My grand father Kshitish Chandra Ghosh, was employed as a Post Master in the Bihar Postal Service run by the State & British administrators. It was a transferable job and he had warned his children, a large family of four sons and five daughters, that any nationalist activity they indulged in could be interpreted as anti-government and lead to losing his job. He sternly indicated that any anti-government activity would have disastrous consequences for the family as he was then the sole earning member and hence they would have to be very cautious.

But my father, at the time a young man in Bombay, was inspired by the movement of resistance and found a way to express himself. In his final year (1933-34) one of the assignments that he had, was to design and weave a piece of cloth. Very ingeniously he wove several textile portraits of public and national figures, highly respected and feted by patriotic countrymen. He wove portraits of Raja Ram Mohan Roy, the Father of the Bengal Renaissance, of Rabindranath Tagore, Poet & Nobel prize winner and of Mahatma Gandhi, already an icon of Indian nationalism. One of those portraits woven of Raja Ram Mohan Roy by my father, as shown in the photograph, was framed many years later and still hangs in my sister’s Kolkata home. As a child, I remember the woven portrait of Gandhi hanging in my grandmother’s room in Hazaribagh. The other portraits may have been gifted by him to others and seem to be lost.

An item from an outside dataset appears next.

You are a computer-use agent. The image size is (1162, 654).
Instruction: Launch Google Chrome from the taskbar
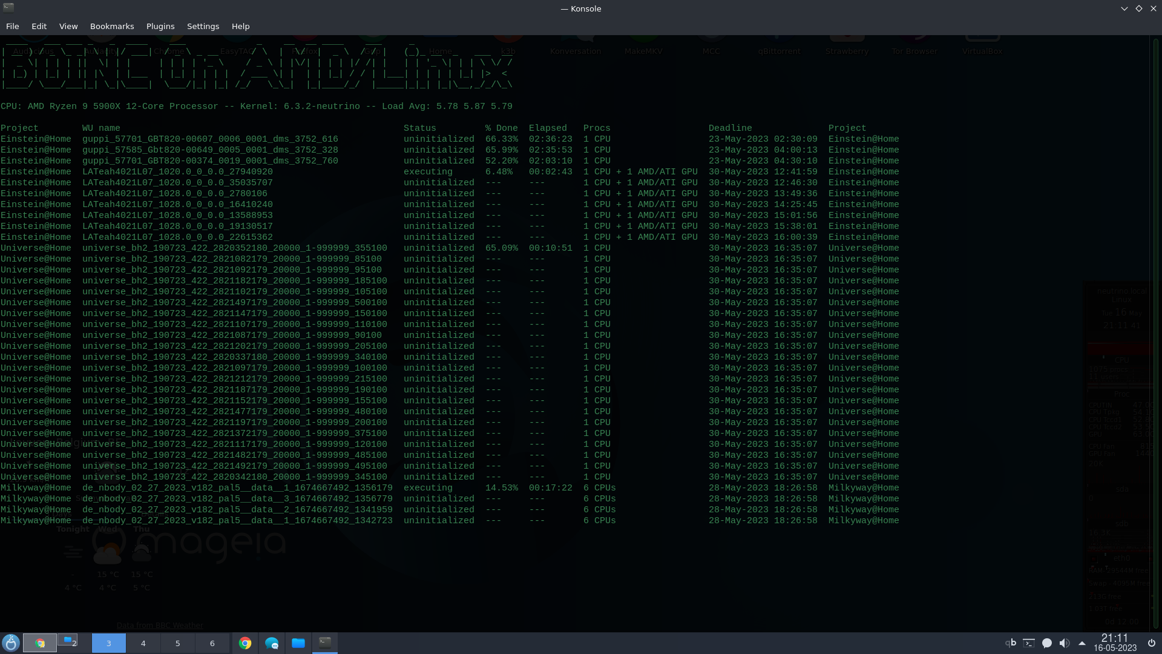[245, 643]
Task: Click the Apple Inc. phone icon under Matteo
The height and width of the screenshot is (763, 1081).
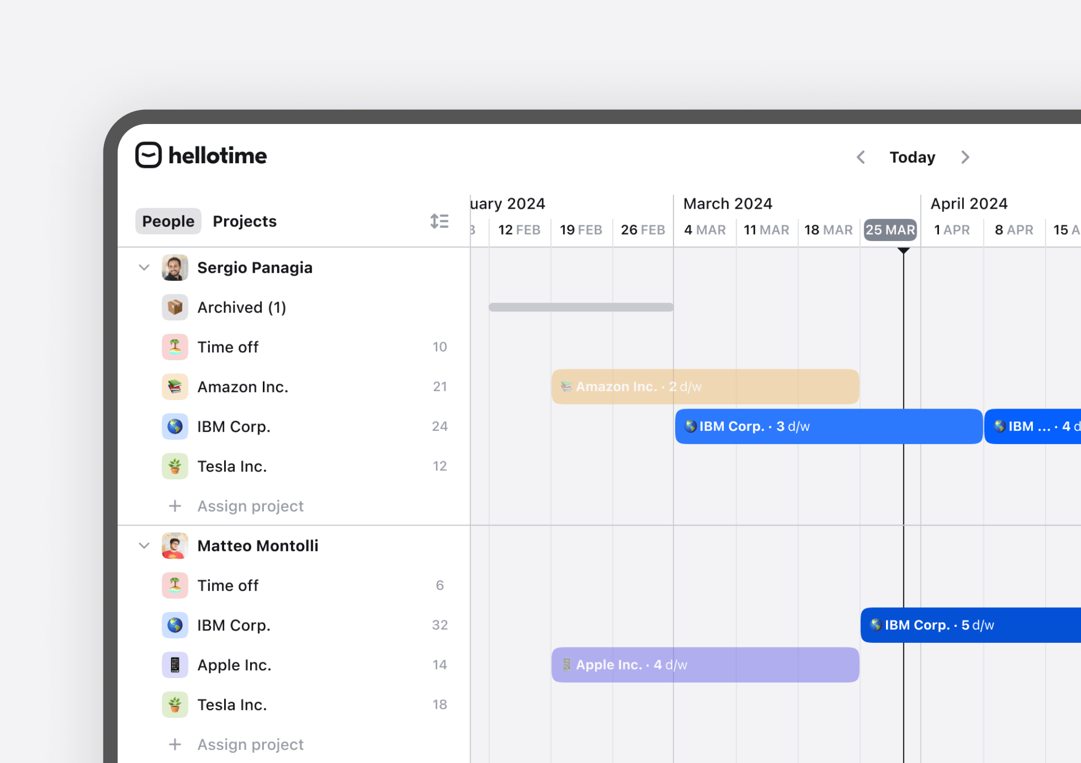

Luckily, this gesture expressing solidarity with the national movement went unrecorded and unnoticed by his sahib instructors. My father spoke of the act as an inspired passive resistance, and that it was a source of immense thrill and excitement when he was planning and executing the design. In volatile colonial times, it must have needed immense personal courage and extreme conviction to think and act in this manner.

My father was also an excellent amateur photographer. The image above was photographed and pasted by him in his album. The album also holds photographs from early to late 1930s from the time of his education in Bombay to when he lived in South India on his first and only job with A &F Harvey Limited, established in 1883 by two Scottish entrepreneurs. A & F Harvey Ltd., a british company, was incorporated as a private limited company in 1945 to manage textile and other companies in South India. It acted as the Management Agents of Madura Mills Co., Ltd., until December 1969. My father retired from his job in 1970.